> **执行指示**:
更新以下全部材料：将“pixels”替换为“px”，其余内容一律不变。答案中省去图片。

---+---

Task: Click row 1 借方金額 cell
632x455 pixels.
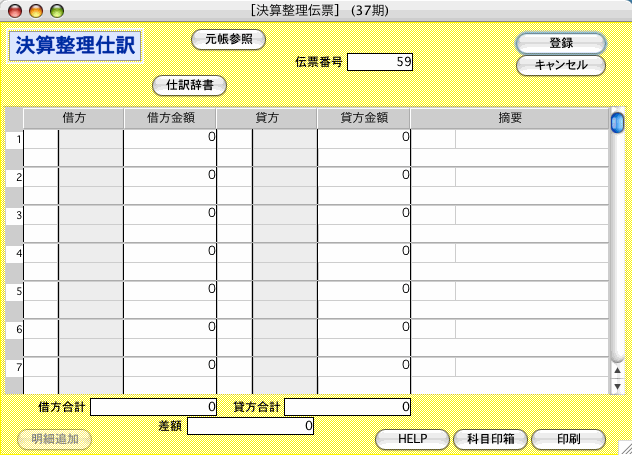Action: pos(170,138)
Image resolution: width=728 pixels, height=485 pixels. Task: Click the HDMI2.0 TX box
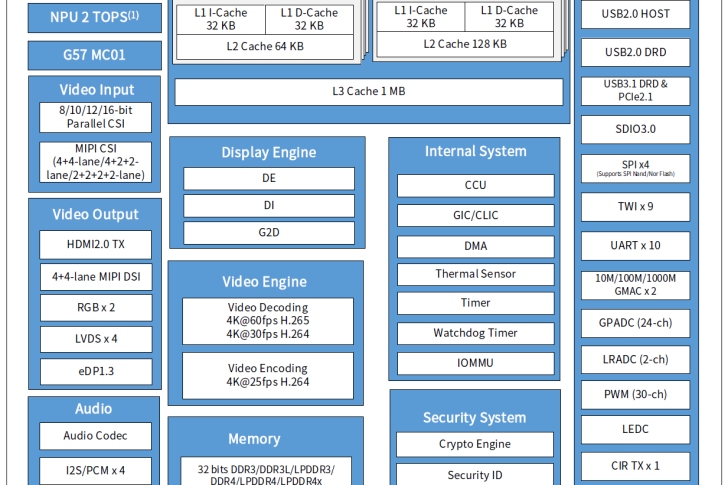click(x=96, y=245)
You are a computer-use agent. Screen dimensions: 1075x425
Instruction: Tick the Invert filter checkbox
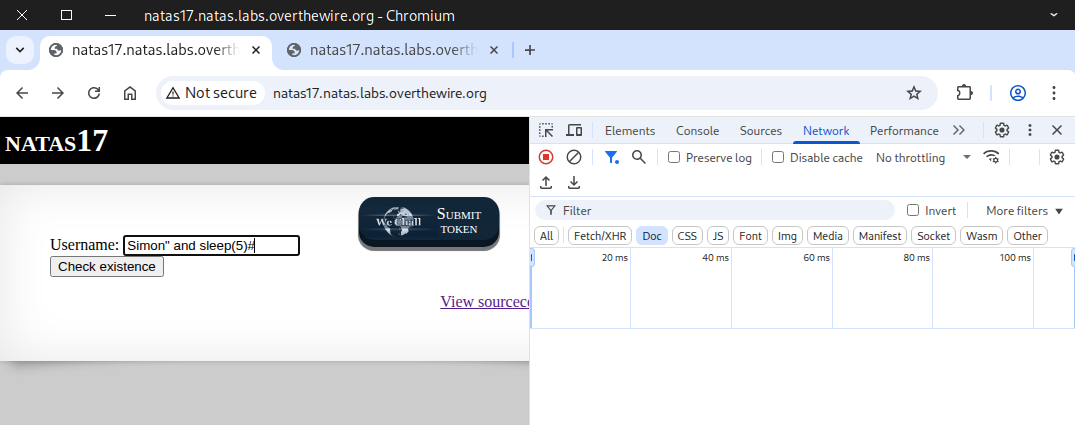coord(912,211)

---+---

> **完整答案**:
Task: Click row 1 借方金額 cell
632x455 px.
Action: pos(170,138)
Image resolution: width=728 px, height=485 px. Task: Click the HDMI2.0 TX box
click(x=96, y=245)
You are a computer-use agent. Screen dimensions: 1075x425
Instruction: Tick the Invert filter checkbox
coord(912,211)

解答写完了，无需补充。